Oleh Reviandi
Masuknya Presiden Republik Indonesia, Prabowo Subianto, ke dalam daftar “500 Muslim Paling Berpengaruh di Dunia 2026” yang dirilis Royal Islamic Strategic Studies Centre (RISSC) Yordania bukan sekadar kabar membanggakan. Ia adalah cerminan dari perjalanan panjang seorang pemimpin yang konsisten mengabdi, berjuang, dan menegakkan nilai-nilai Islam dalam kehidupan berbangsa dan bernegara.
Posisi Prabowo yang menempati peringkat ke-15, tepat di bawah Putra Mahkota Arab Saudi Mohammed bin Salman, menjadi pengakuan dunia atas ketokohan seorang Muslim dari Indonesia yang berpengaruh secara global.

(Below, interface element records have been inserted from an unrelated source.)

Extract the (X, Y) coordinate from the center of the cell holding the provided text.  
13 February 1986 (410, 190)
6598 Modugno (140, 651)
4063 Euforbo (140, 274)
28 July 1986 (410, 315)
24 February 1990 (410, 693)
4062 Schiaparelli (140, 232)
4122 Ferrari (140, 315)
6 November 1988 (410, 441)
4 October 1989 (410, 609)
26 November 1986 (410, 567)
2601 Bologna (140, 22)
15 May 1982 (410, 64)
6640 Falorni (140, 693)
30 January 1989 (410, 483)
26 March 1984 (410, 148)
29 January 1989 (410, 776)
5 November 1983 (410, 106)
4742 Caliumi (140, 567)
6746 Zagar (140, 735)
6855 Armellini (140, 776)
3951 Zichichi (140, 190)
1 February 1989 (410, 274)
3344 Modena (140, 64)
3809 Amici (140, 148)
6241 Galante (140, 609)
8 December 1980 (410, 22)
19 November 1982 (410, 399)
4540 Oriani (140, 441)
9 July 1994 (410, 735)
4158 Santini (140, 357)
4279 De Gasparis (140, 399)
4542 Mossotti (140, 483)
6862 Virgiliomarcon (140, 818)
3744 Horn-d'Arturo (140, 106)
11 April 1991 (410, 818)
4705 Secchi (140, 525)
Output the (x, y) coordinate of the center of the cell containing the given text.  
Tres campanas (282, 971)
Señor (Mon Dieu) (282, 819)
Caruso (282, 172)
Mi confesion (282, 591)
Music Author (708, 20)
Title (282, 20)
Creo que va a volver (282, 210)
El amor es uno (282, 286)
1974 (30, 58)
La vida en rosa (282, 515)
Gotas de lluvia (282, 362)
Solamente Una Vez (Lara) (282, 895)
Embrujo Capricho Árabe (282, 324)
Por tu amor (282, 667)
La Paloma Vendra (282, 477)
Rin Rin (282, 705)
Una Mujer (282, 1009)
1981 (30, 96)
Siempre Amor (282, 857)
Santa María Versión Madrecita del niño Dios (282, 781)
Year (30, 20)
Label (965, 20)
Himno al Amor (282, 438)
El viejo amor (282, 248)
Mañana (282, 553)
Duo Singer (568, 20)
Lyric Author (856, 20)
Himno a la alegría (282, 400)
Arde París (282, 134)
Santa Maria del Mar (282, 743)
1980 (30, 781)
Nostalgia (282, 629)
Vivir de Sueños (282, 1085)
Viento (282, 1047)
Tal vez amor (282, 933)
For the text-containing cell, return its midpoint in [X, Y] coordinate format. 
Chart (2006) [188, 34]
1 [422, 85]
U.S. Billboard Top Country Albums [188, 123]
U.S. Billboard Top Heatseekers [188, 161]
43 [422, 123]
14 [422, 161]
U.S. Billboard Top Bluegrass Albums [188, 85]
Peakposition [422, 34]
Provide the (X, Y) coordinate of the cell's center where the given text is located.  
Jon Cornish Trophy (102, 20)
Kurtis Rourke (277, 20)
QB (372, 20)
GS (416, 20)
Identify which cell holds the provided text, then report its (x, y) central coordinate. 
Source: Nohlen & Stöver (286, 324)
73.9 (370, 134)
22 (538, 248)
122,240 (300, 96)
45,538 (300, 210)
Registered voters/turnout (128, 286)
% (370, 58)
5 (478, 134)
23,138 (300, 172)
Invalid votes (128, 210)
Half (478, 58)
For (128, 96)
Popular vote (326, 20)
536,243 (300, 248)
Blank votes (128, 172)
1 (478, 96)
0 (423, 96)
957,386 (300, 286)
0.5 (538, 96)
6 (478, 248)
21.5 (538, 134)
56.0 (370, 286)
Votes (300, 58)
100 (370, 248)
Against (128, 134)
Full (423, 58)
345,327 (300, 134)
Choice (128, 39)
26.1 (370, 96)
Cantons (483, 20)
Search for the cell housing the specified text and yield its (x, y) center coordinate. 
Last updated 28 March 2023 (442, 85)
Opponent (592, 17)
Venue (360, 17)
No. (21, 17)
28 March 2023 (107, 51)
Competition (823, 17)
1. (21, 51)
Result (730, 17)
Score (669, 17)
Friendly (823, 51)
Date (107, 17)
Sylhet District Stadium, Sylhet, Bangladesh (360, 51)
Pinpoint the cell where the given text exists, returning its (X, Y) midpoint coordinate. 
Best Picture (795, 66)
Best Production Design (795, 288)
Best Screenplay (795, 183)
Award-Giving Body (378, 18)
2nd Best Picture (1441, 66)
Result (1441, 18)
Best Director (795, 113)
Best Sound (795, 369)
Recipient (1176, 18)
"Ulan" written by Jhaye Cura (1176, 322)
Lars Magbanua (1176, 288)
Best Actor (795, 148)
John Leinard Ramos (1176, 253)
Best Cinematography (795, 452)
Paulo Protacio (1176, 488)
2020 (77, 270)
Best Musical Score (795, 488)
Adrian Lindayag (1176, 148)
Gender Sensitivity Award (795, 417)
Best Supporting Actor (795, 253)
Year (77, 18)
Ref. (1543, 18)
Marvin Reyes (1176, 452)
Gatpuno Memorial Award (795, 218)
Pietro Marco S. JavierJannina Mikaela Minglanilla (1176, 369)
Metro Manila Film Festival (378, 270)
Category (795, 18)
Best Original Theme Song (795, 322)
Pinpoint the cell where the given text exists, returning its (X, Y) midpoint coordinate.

Di tengah berbagai gejolak dunia Islam, nama Prabowo muncul sebagai figur yang membawa kesejukan dan harapan. RISSC mencatat kiprahnya sebagai Presiden kedelapan Indonesia yang dilantik pada 20 Oktober 2024, setelah meraih kepercayaan rakyat dengan 58,6 persen suara. Namun, yang membuat Prabowo istimewa bukan sekadar kemenangan politik, melainkan bagaimana ia menjadikan nilai-nilai keislaman sebagai napas dalam kepemimpinannya.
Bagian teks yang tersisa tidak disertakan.